The film was first released in Estonia on November 23, 2022, as one of the official entries for the Tallinn Black Nights Film Festival, where it won the Best Film award. It also received a Philippine premiere on April 8, 2023, as one of the entries for the 1st Metro Manila Summer Film Festival, where it won 10 awards, including Best Picture, Best Director, and Best Screenplay.

==Premise==
Eric (Romnick Sarmenta) and his student, Lancelot (Elijah Canlas) converse over a meal at a restaurant, revealing secrets.

==Cast==
- Romnick Sarmenta as Ericson; A gay man who worked as a literature professor
- Elijah Canlas portrays two roles which are:
  - Lancelot: A student attending the University of the Philippines who has Ericson as his mentor. His character is helped by Ericson after the student was beaten up by his stepfather. Canlas described the character as a survivalist, who was also victimized by a pedophile priest at ten years old.
  - Marcus: Former husband of Ericson who committed suicide

==Production==
About Us But Not About Us was produced under The IdeaFirst Company, Octoberian Films, and Quantum Films under the direction of Jun Lana. Perci Intalan, Lana's ex-partner was the producer. Lana described the film as a "personal" project which he created during a "period of depression". Characterizing the film as "part fiction and part confessional", Lana disclosed writing for three straight days for the story of the film, drawing inspiration from his childhood trauma.

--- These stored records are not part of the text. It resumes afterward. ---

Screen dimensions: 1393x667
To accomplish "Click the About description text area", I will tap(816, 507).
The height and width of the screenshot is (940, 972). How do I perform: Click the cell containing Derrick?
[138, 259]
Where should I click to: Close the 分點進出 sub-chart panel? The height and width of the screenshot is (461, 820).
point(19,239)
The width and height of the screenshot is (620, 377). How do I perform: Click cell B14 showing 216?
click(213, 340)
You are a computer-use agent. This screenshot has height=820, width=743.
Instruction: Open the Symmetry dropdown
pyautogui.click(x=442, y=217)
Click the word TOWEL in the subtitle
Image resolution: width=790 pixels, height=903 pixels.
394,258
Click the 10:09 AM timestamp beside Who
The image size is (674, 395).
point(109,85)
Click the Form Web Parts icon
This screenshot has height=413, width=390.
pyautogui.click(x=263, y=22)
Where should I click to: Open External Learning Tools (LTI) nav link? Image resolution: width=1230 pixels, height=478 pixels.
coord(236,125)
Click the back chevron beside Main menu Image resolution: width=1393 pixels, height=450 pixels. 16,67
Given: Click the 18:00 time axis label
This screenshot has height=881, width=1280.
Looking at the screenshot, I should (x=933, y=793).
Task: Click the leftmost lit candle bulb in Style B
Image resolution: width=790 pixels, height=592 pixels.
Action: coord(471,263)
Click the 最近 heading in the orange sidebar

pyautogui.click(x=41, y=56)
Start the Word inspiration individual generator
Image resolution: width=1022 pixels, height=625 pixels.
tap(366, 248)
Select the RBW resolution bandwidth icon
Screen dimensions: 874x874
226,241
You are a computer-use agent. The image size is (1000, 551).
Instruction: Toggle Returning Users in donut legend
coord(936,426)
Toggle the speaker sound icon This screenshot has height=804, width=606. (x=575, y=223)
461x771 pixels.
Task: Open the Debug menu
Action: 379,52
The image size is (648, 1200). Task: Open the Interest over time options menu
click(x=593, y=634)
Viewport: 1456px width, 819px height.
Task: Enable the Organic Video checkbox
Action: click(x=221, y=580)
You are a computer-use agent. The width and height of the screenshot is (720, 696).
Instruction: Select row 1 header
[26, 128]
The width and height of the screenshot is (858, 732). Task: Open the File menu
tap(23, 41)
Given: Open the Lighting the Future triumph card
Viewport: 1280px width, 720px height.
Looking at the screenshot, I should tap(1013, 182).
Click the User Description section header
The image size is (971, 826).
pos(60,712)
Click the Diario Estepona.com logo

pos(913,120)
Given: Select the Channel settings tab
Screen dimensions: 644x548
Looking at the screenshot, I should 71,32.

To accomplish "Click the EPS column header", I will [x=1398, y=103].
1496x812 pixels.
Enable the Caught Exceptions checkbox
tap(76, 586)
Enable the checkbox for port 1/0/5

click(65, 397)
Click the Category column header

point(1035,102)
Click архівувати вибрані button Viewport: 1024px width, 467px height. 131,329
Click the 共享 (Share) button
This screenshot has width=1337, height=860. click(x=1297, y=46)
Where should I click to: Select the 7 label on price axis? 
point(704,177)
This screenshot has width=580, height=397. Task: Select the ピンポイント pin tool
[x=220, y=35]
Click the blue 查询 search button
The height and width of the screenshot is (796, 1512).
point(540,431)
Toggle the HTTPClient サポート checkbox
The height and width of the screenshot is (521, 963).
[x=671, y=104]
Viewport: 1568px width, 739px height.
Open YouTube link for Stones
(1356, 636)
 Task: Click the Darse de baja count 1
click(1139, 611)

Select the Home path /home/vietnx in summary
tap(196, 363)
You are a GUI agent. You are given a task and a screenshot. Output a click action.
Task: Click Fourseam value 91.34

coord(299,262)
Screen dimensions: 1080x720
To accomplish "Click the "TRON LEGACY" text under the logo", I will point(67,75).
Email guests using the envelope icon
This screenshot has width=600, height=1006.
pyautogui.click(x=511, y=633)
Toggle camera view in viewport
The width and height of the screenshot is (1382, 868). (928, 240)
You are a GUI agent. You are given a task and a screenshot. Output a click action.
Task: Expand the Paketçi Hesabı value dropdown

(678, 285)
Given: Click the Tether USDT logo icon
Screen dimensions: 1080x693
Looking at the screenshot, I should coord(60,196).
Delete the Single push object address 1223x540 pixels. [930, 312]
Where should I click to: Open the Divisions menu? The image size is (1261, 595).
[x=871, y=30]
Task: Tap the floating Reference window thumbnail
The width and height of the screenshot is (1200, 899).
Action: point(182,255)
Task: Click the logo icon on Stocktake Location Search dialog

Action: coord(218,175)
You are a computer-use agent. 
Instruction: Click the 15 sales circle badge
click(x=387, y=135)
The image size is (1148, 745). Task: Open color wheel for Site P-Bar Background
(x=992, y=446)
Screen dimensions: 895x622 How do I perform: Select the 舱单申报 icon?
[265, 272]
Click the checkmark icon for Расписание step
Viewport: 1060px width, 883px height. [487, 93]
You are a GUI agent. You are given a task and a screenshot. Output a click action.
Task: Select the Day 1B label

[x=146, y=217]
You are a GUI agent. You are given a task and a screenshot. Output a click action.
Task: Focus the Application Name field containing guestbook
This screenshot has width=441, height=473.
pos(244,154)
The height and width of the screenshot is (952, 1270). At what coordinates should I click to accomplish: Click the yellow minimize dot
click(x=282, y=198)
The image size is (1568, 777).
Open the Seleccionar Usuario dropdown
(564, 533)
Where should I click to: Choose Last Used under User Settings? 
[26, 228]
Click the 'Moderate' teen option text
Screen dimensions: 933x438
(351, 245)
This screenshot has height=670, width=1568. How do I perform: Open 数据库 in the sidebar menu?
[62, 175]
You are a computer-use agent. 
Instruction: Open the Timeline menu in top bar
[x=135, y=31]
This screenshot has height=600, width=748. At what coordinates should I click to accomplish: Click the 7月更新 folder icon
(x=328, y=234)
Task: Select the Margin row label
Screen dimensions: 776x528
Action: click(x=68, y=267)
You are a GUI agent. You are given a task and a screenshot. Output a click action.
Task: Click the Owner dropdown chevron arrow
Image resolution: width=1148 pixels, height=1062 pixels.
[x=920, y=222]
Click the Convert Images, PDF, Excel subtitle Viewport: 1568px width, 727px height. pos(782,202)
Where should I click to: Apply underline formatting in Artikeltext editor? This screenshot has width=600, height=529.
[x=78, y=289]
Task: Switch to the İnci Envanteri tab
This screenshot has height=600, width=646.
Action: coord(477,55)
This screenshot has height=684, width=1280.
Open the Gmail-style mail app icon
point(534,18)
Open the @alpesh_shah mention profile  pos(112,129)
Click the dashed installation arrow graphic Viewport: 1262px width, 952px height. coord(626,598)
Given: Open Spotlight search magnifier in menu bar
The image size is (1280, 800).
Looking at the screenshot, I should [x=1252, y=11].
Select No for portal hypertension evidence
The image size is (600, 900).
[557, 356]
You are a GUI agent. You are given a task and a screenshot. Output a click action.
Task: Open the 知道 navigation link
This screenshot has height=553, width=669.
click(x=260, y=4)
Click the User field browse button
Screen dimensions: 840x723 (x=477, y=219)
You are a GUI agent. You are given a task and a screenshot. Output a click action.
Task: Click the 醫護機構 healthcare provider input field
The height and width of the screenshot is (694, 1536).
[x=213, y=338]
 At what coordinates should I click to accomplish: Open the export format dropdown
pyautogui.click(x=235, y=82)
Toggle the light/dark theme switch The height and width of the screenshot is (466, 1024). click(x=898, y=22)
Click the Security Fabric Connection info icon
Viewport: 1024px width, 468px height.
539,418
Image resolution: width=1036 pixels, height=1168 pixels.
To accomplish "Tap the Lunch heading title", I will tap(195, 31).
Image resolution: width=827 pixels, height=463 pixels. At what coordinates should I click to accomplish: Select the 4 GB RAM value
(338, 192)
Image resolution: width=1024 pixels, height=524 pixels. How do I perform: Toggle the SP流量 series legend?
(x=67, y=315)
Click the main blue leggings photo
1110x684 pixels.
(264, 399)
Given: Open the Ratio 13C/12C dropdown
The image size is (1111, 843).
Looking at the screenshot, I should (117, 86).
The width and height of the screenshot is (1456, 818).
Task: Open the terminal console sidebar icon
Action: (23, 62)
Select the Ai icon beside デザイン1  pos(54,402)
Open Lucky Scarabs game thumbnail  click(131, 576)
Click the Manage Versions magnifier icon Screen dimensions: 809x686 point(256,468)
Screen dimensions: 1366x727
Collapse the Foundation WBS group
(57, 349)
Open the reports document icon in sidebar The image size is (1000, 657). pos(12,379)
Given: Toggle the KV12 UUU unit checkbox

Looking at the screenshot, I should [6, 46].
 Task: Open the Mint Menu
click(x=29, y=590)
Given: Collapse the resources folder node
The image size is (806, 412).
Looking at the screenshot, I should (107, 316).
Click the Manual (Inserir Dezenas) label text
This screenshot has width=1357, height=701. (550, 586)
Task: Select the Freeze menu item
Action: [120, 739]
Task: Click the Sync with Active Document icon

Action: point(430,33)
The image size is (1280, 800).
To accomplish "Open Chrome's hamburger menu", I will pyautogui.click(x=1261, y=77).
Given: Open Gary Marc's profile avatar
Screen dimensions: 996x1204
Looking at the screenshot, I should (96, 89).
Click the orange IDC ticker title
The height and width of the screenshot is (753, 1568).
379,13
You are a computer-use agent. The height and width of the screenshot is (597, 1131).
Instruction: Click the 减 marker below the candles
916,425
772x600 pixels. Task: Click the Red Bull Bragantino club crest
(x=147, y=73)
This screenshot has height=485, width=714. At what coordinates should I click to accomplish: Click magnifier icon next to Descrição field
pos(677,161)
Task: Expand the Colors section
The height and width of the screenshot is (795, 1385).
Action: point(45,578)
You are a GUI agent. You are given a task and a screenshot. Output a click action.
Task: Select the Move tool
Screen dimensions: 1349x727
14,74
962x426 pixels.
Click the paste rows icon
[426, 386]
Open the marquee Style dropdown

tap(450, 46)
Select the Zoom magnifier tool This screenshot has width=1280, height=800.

The film's story is "conversational" featuring just two seated characters talking to each other in a single setting. A significant part of the story was in English. About Us But Not About Us took five days to shoot, with a script reading taking place a day prior.

It was shot entirely on location at the "L'Opera Ristorante" Italian Restaurant in Bonifacio Global City, Makati, Manila.

==Release==
The film premiered in Estonia at the 26th Tallinn Black Nights Film Festival in November 2022. It screened in cinemas in the Philippines as one of the eight official entries of the 2023 Metro Manila Summer Film Festival which began on April 8, 2023.

==Reception==
===Critical response===
About Us But Not About Us was recognized as the Best Film in the Critics' Pick competition of the 26th Tallinn Black Nights Film Festival. Film critic Niki Nikitin, as an attendee of the Estonian film festival, praised the film as "masterfully orchestrated" despite having a small budget. Indonesian film critic Bavner Donaldo praised this film for its stunning acting performances with an unexpected conclusion.

===Accolades===

Accolades received by About Us But Not About Us
| Award | Date of ceremony | Category | Recipient(s) | Result | Ref. |
| 1st Metro Manila Summer Festival | April 11, 2023 | Best Picture | About Us But Not About Us | Won |  |
| Best Director | Jun Lana | Won |
| Best Actor | Romnick Sarmenta | Won |
| Best Screenplay | Jun Lana | Won |
| Best Production Design | Mabelle Sian | Won |
| Best Cinematography | Neil Daza | Won |
| Best Editing | Lawrence Ang | Won |
| Best Sound | About Us But Not About Us | Won |
| Best Musical Score | About Us But Not About Us | Won |
| Best Float | About Us But Not About Us | Nominated |
| Special Jury Prize | Elijah Canlas | Won |
| 2024 Gawad Urian Awards | June 8, 2024 | Gawad Urian for Best Picture | About Us But Not About Us | Nominated |  |
| Best Director | Jun Lana | Nominated |
| Best Screenplay | Jun Lana | Won |
| Best Actor | Romnick Sarmenta | Won |
| Best Editing | Lawrence Ang | Nominated |
| Best Sound | Armand De Guzman | Nominated |
| 7th Eddys | July 7, 2024 | Best Picture | About Us But Not About Us | Won |  |
| Best Director | Jun Lana | Won |
| Best Actor | Romnick Sarmenta | Nominated |
| Best Screenplay | Jun Lana | Won |
| Best Editing | Lawrence Ang | Won |

==Stage play==
Because of the success of the film, IdeaFirst Live! announced the production of the stage play based on the film. The play is set to run from February 14 to March 8, 2026, at the Power Mac Center Spotlight Blackbox Theater, Makati City.